Boeing on Wednesday abandoned its 2019 financial outlook, halted share buybacks and said lowered production due to the grounding of its fastest-selling 737 MAX jet after two fatal plane crashes in five months had cost it at least $1 billion so far.
The company is facing one of the biggest crises in its 103-year history following the disasters on Lion Air in Indonesia on Oct. 29 and another on Ethiopian Airlines on March 10, which together killed all 346 on board.
Chicago-based Boeing is now reckoning with a blow to its reputation and the financial cost of getting the planes back in the air. It met sharply lowered Wall Street profit estimates, largely due to stopping deliveries of the 737 MAX jets and a slowdown in production.
The production slowdown alone has cost it $1 billion so far, the company said, because the lower rate means the planemaker has to pay more for parts, which are priced according to the volume Boeing buys.
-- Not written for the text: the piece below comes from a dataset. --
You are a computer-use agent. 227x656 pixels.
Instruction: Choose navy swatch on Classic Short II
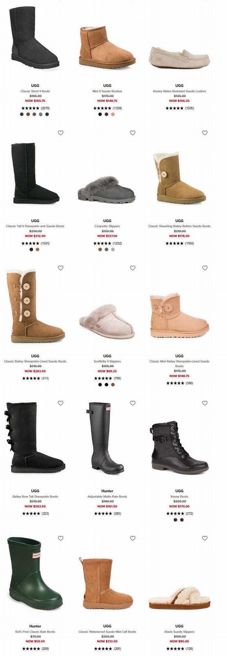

Boeing also booked unspecified charges related to developing a MAX software fix and pilot training. Chief Executive Dennis Muilenburg told analysts on a conference call that Boeing has confidence in its software fix and expects a certification flight with the US Federal Aviation Administration in the “near term” after completing more than 135 test and production flights.
“The timing of return to service for that MAX will continue to be paced by ongoing work with global regulators and our customers,” Muilenburg said. “If there’s something that we can do to make airplane development programs or the certification process better and safer, we will pursue it.”
A fuller picture of how Boeing plans to repair its image with the flying public and stem further financial damage will not emerge until the end of the second-quarter as 737 production cuts did not begin until mid-April.
Muilenburg said the company did not see any changes to the underlying certification process for its all-new 777X twin-aisle jetliner in light of the MAX reviews and said the program remained on track for delivery in 2020. Boeing also continues to work “in parallel” on plans for a new mid-sized airplane, although Muilenburg stressed the 737’s return was a higher priority.